Keyword: genome-wide association study    maize    days to silk    dominance effects    
关联分析揭示显性效应对玉米巢式定位群体抽穗期的重要性
马姆·茂尼, 朱军    
浙江大学生物信息学研究所, 杭州 310058
摘要: 采用关联定位全模型和多位点加性模型, 分析了玉米巢式关联定位群体抽丝期的遗传效应.全模型关联分析揭示, 玉米抽丝期受微效多基因的加性、显性、上位性及其环境互作控制, 其中显性效应最为重要.在估算的总遗传率 (79.86%) 中, 与显性效应相关的遗传率高达50.52%, 其次是环境互作效应的遗传率 (27.31%).检测到的极显著 (-log10 PEW>5) 数量性状单核苷酸多态性位点数为全模型50个、加性模型47个 (遗传率=31.65%).基于关联分析玉米抽丝期的结果, 预测了最优自交系和最优杂交组合的基因型组配方式及相应的遗传效应值, 可用于指导玉米群体优异位点的精准分子选择.
关键词: 全基因组关联分析    玉米    抽丝期    显性效应    

Flowering time is an important trait, measuring the adaption capability of plants to local environments[1-2]. The transition from vegetative growth to flowering by integrating different environmental prompts is crucial for plant reproductive success[3]. Flowering time is considered as a major selection criterion in plant breeding[4]. Maize is originated from Balsas teosinte (Zea mays ssp. parviglumis) in the Mexican highlands (approximately 9 000 years ago), and has evolved to adapt in diverse ecological conditions[1]. Dissection of the genetic mechanisms of maize flowering time is crucial for evolutionary analysis and future breeding programs. Several studies have been conducted to discover the underlying genetic architecture of flowering time of maize by using quantitative trait locus (QTL) mapping and genome-wide association study (GWAS)[1-2, 5].
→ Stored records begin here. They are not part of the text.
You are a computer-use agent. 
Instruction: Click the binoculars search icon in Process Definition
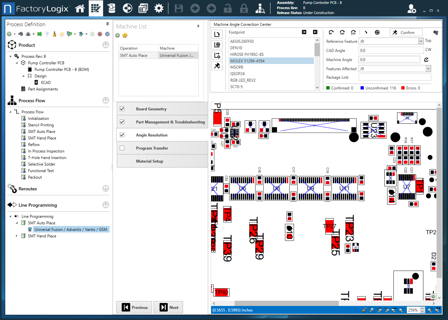(21, 34)
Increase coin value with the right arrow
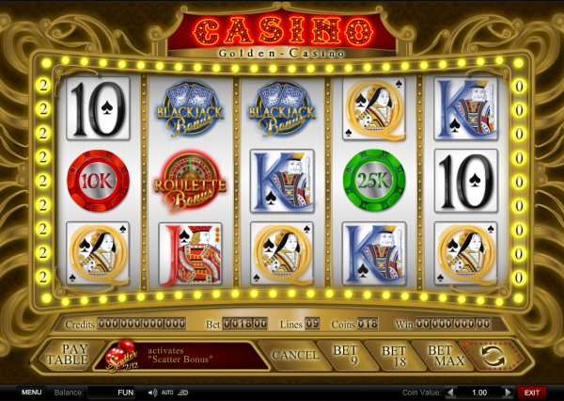Viewport: 564px width, 401px height. click(508, 393)
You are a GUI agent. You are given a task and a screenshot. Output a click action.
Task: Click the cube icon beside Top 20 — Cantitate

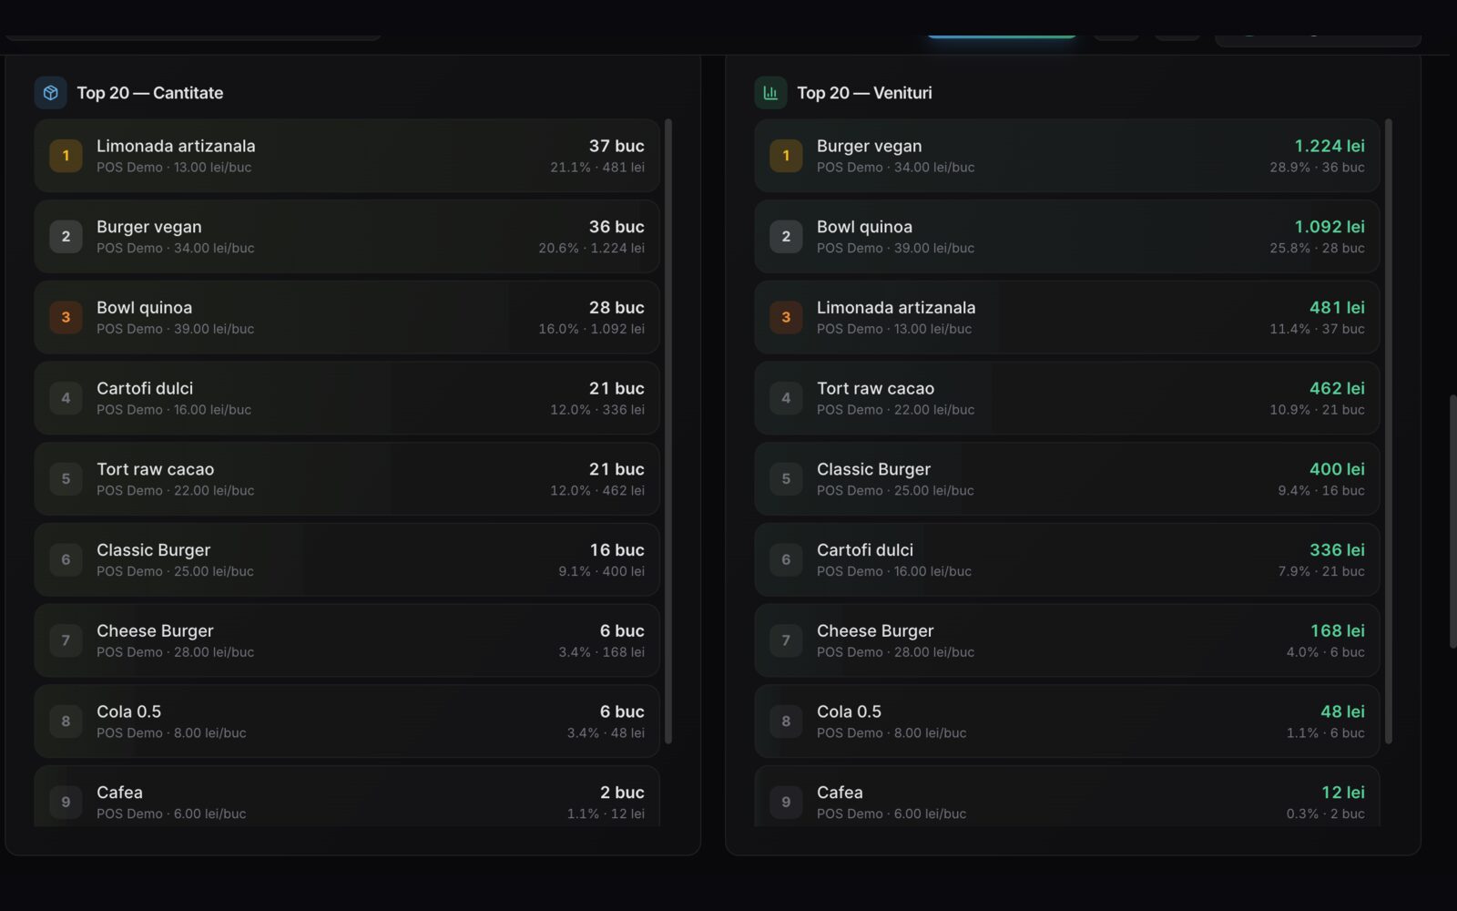click(x=51, y=93)
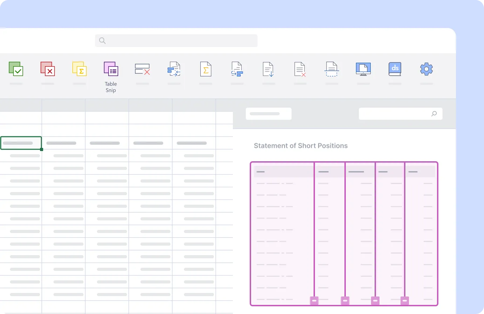Image resolution: width=484 pixels, height=314 pixels.
Task: Open the gray filter pill in right panel
Action: click(x=269, y=114)
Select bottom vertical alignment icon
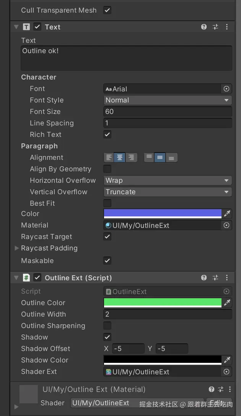The width and height of the screenshot is (241, 416). (x=171, y=158)
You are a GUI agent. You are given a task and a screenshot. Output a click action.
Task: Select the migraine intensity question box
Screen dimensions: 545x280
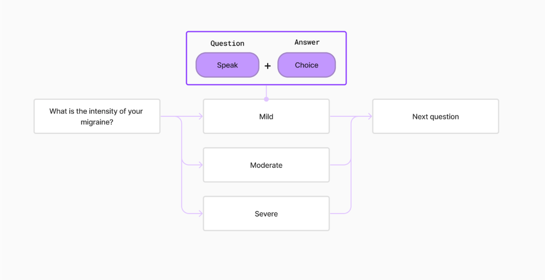click(x=97, y=116)
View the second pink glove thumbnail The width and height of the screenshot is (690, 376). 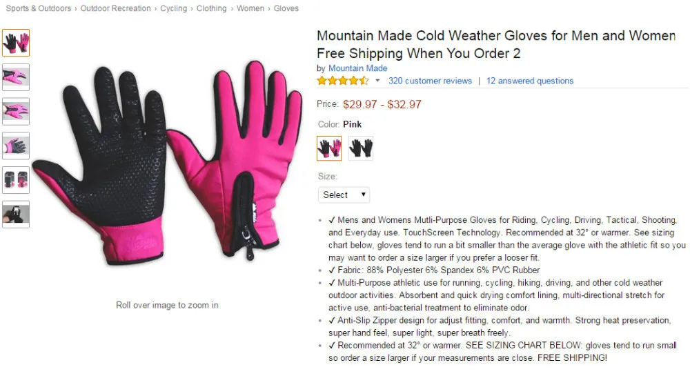[x=16, y=77]
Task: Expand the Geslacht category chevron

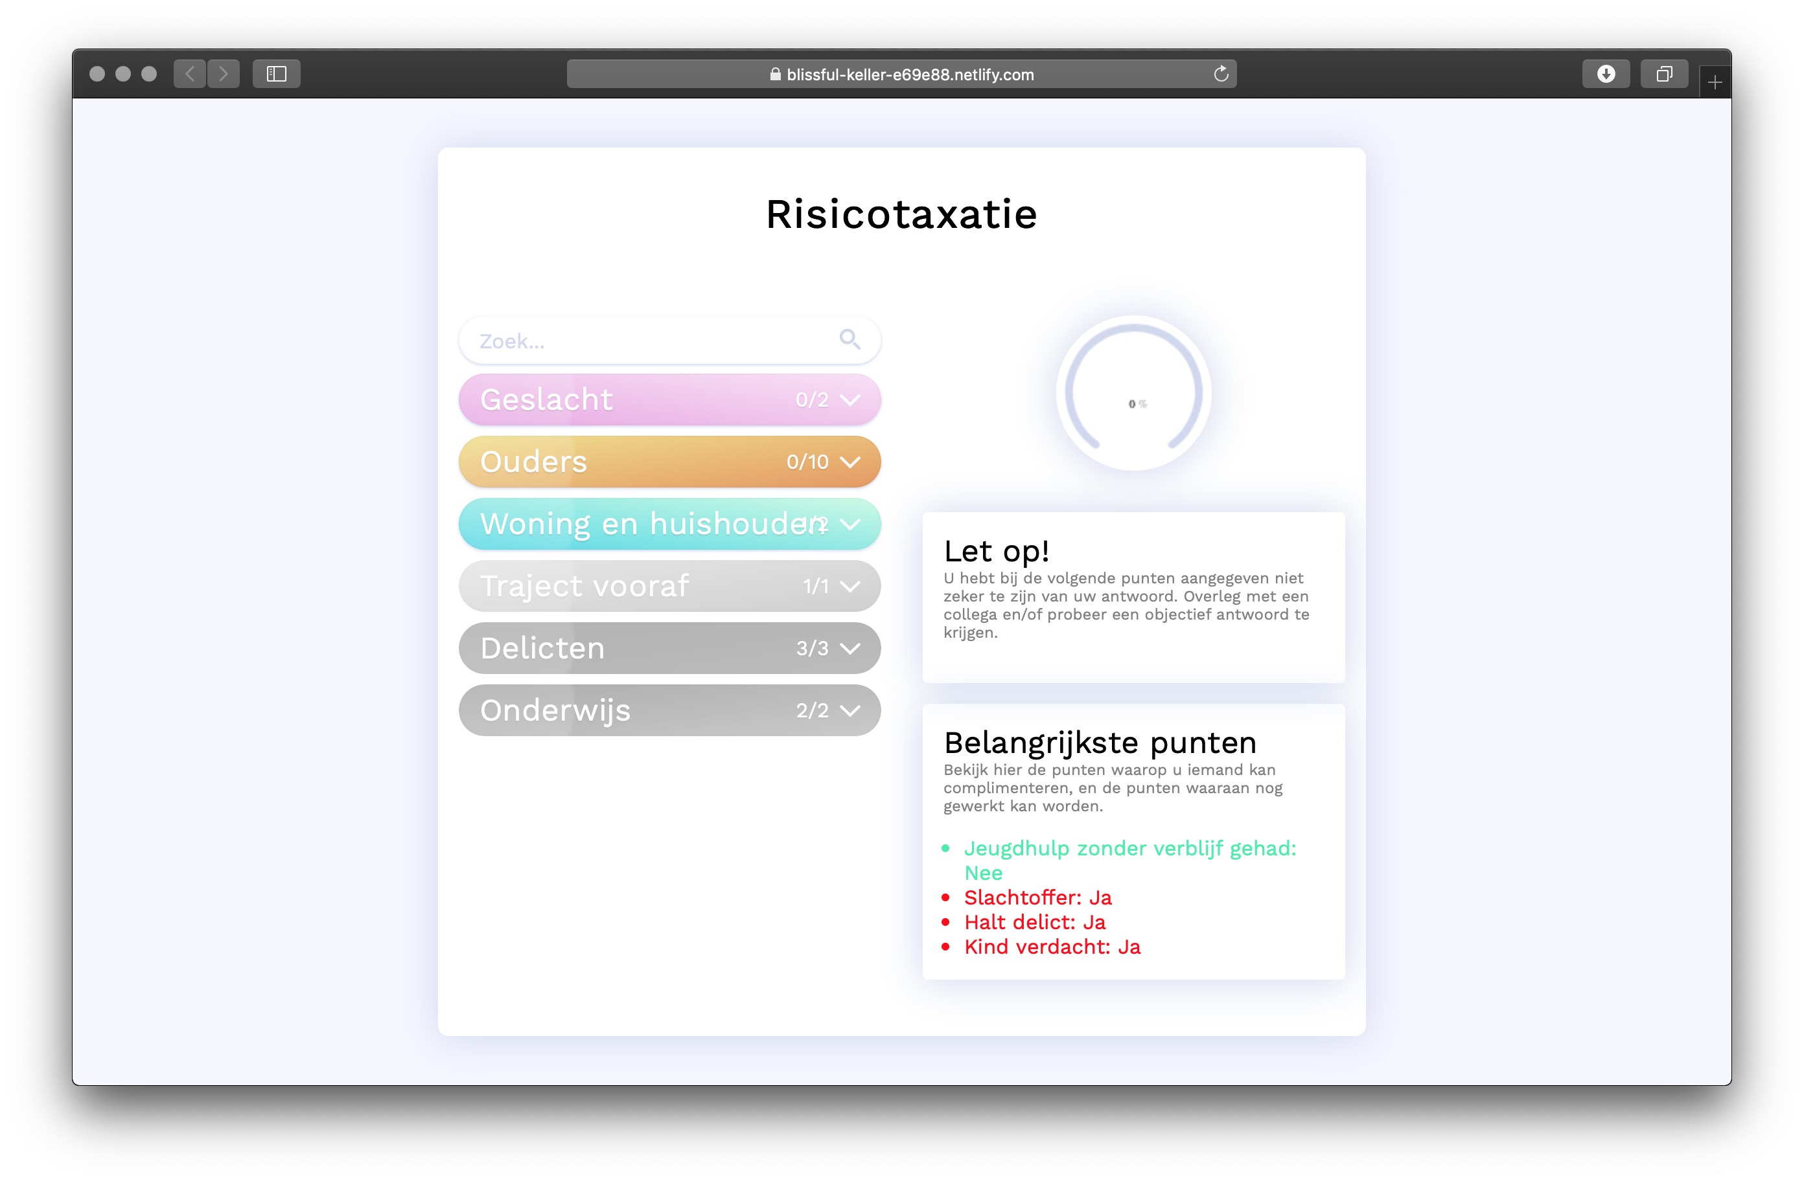Action: [850, 399]
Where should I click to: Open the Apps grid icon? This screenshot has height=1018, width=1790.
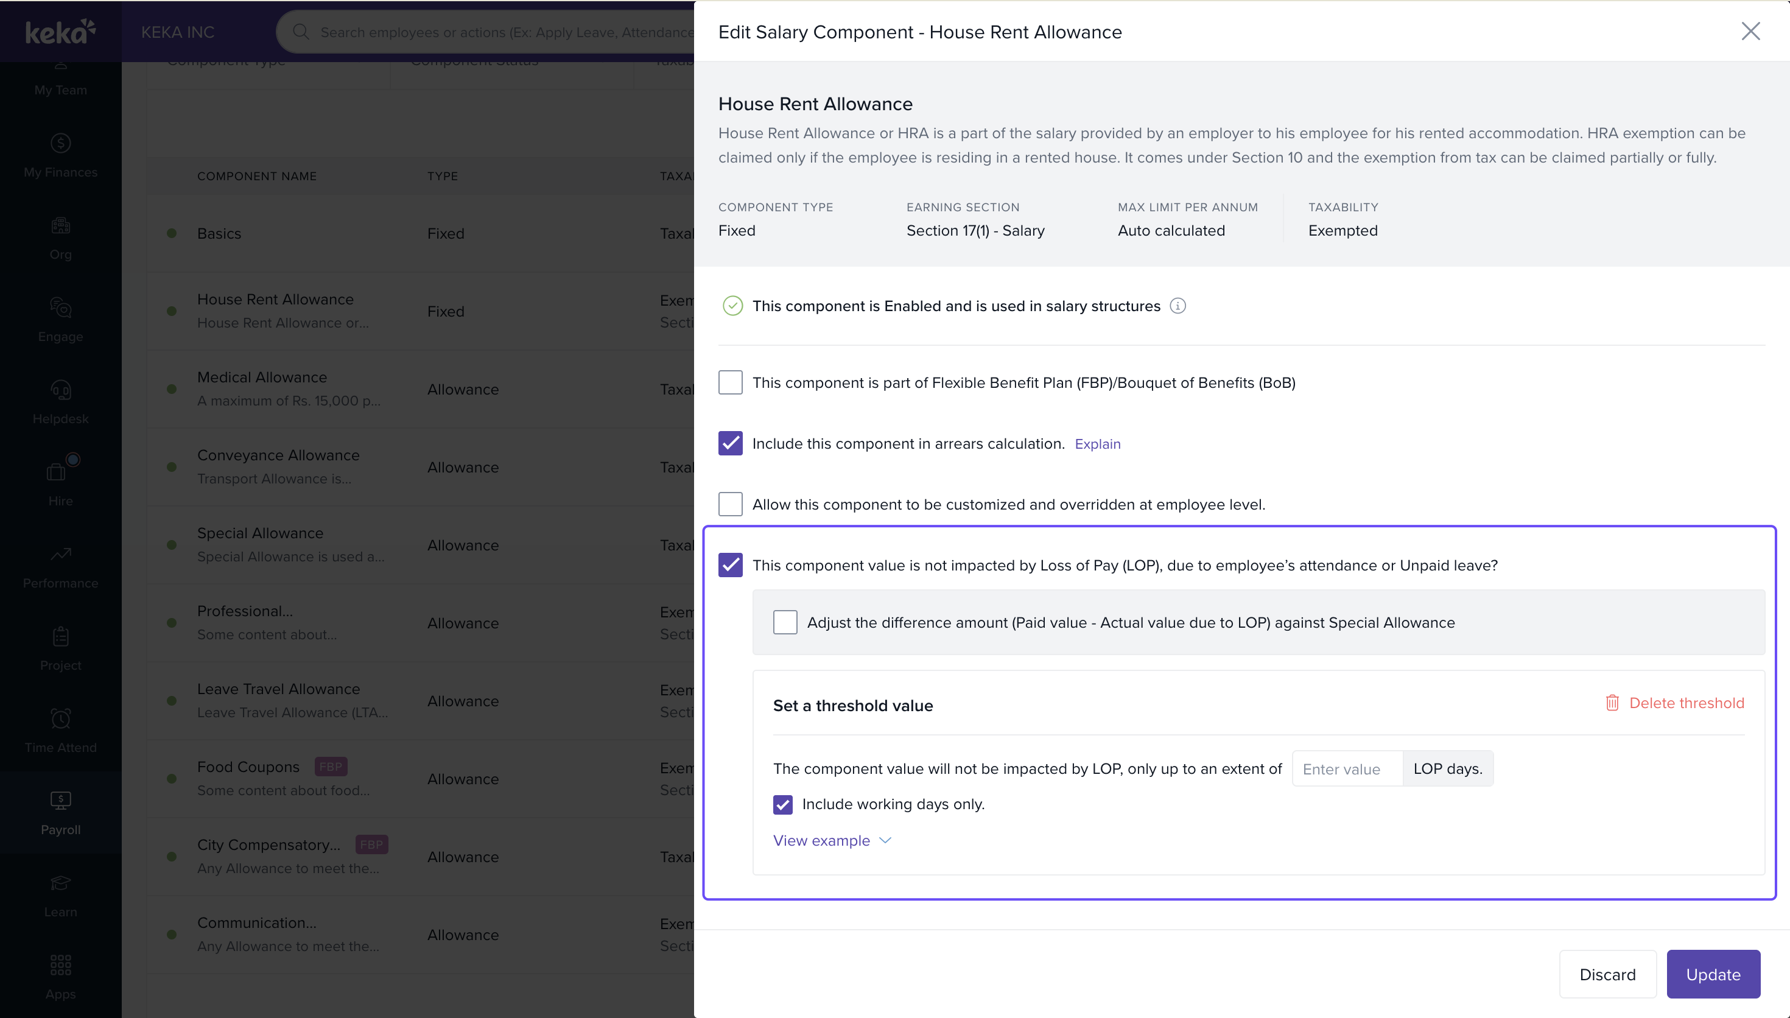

Dominance and epistasis are important phenomena in quantitative genetics area. Complexity of the genetic architecture can be largely attributed to epistasis, which plays a significant role in heterosis, inbreeding depression, adaptation, reproductive isolation, and speciation[6]. However, most of the GWAS of different organisms have been analyzed by ignoring the impacts of dominance, epistasis and environmental interaction. Ignoring the important factors could be a major cause of missing heritability of GWAS. Heterozygous genotypes are generally found with high proportion in random mating and others specially designed populations. However, in whole genome sequencing data with a large number of single nucleotide polymorphisms (SNPs), a small portion of heterozygote genotypes can be found in inbred lines of animals and crops that could have large impacts on phenotypic traits[7-8]. In this study, an attempt was made to discover the impacts of heterozygous genotypes on days to silk (DS) of maize nested association mapping (NAM) population. For that, the full model approach with additive, dominance, epistasis, and their environmental interactions was analyzed to dissect genetic architecture of DS by using QTXNetwork[9]. Maize NAM population was constructed by only five-generation self-crossing within 25 diverse families[1, 5, 10]. However, there were no heterozygous genotypes rather than a small portion of missing genotypes. The missing genotypes were replaced by heterozygote genotypes in this study. An additive model with only additive (a) and additive by environmental interactions (ae) was also analyzed for comparison study. Genotypes and total genetic effects of best line (BL), superior line (SL), and superior hybrid (SH) were arranged to observe the scope of improvements for future maize breeding.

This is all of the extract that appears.